In 2015, the Fairness Commission protested the Kentucky Farm Bureau’s ham breakfast at the State Fair in Louisville. Members wearing t-shirts enumerating allegedly discriminatory Farm Bureau policies stood up during the breakfast (outside a designated “protest zone”) and refused to leave.

As in Parma, officers arrested the protesters. But in Louisville, prosecutors dropped the charges. As in Parma, the arrested protesters sued. But in Louisville, the trial court held qualified immunity protected the arresting officers.

(But wait, there’s more!) As in Parma, the Sixth Circuit in Hartman v. Thompson took a close look at the Supreme Court’s recent decision in Nieves v. Bartlett (probable cause to arrest (usually?) defeats a claim for First Amendment retaliation claim). But unlike the unanimous Parma decision, Hartman resulted in a fractured decision.

Judge Suhrenreich’s majority opinion affirmed the district court’s judgment on qualified-immunity and merits grounds: probable cause existed to arrest the plaintiffs for disrupting a meeting, so the § 1983 claims failed.

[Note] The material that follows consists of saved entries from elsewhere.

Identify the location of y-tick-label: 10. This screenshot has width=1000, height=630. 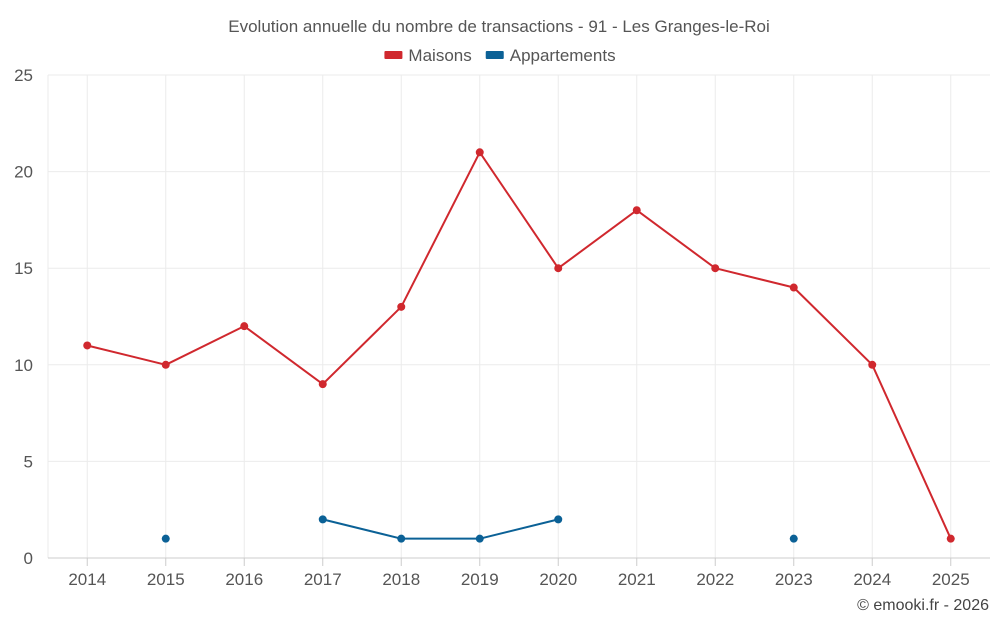
(24, 366).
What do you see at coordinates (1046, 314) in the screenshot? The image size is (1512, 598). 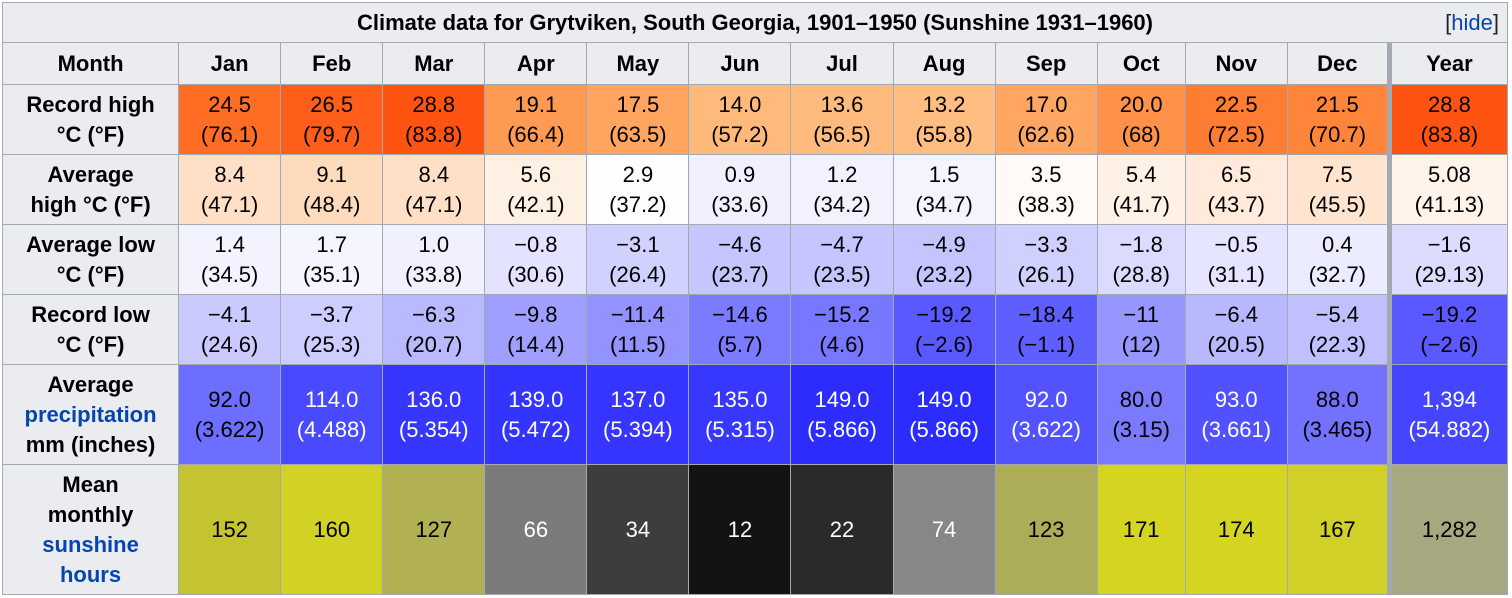 I see `value-celsius: −18.4` at bounding box center [1046, 314].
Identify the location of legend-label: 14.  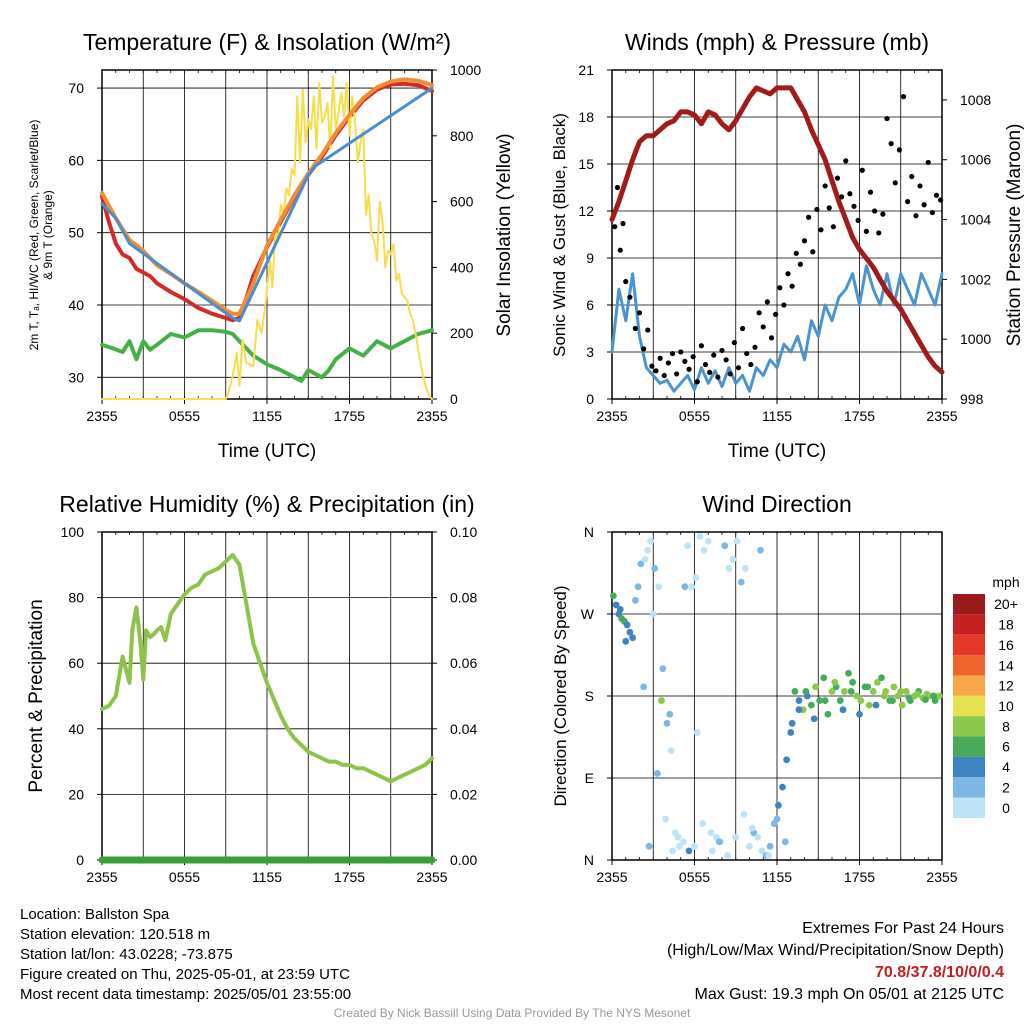
(1006, 665).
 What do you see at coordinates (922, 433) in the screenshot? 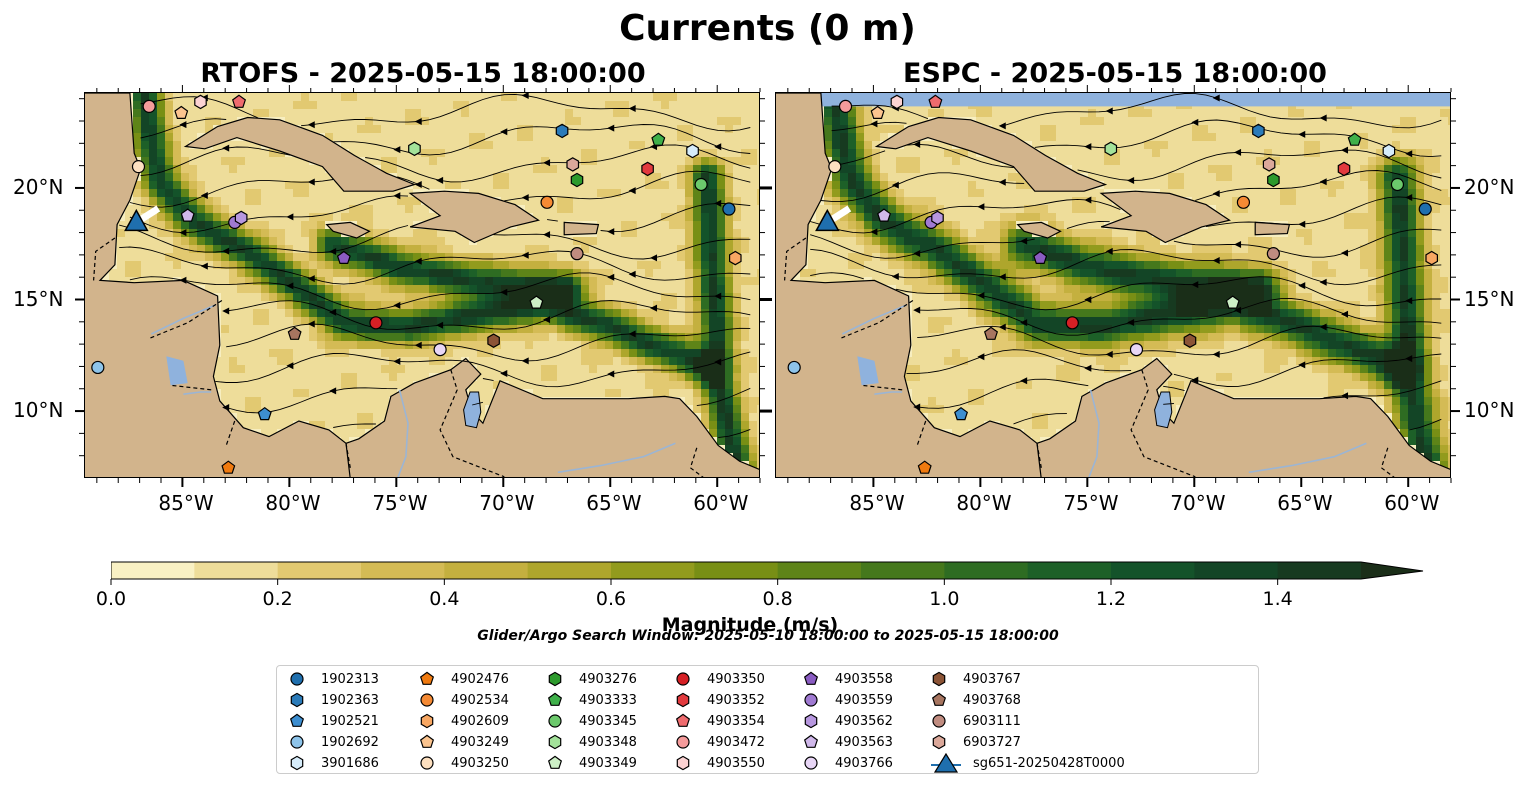
I see `country-border` at bounding box center [922, 433].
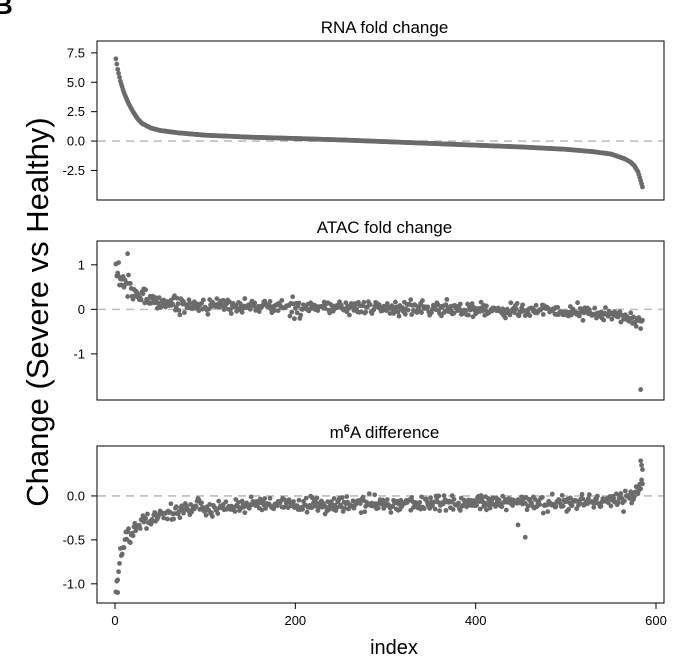  What do you see at coordinates (38, 312) in the screenshot?
I see `y-axis-label: Change (Severe vs Healthy)` at bounding box center [38, 312].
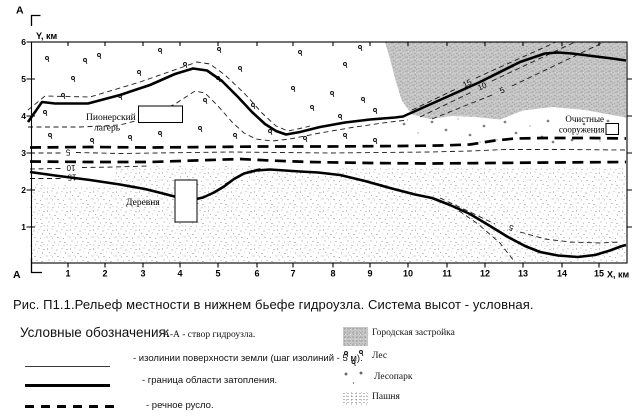 The height and width of the screenshot is (419, 638). Describe the element at coordinates (618, 275) in the screenshot. I see `x-axis-label: X, км` at that location.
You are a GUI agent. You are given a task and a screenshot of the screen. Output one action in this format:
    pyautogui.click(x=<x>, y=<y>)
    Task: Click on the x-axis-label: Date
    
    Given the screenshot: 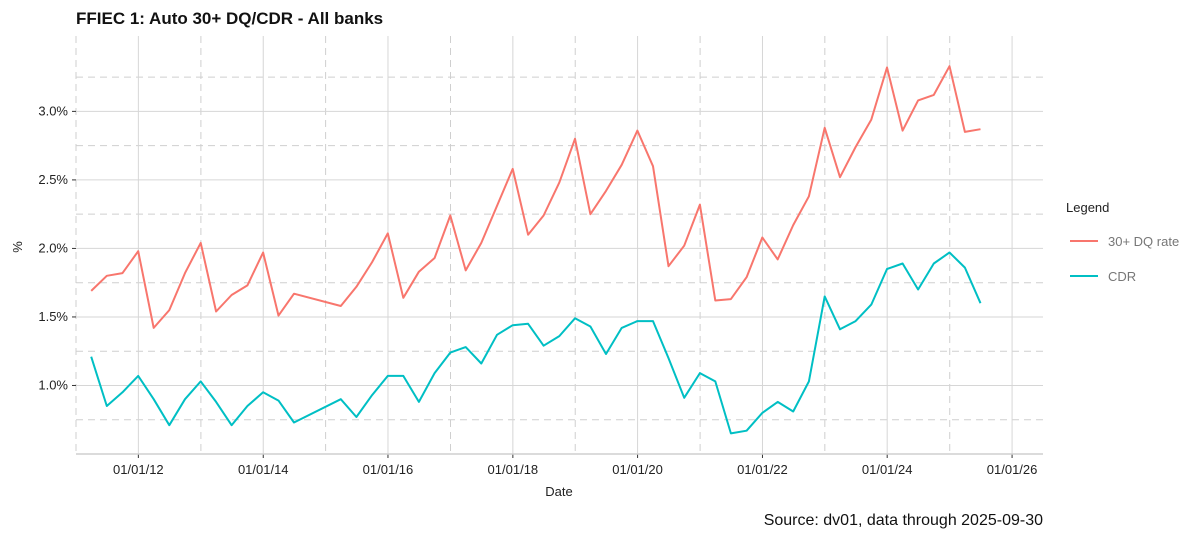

Judge Bush concurred in part: probable cause should take into account “all the facts and circumstances within the officers’ knowledge” to evaluate whether “a man of reasonable caution [would] believe that an offense” had been committed. Because the Fairness Campaign also had stood in protest during the 2014 breakfast, the officers had probable cause in 2015.

Judge Moore, however, dissented: because accounts of the protesters’ arrest varied, genuine issues of material fact precluded summary judgment. She also disagreed that the officers’ restriction of the Fairness Campaigners to a protest zone had properly been deemed a viewpoint-neutral time/place/manner restriction.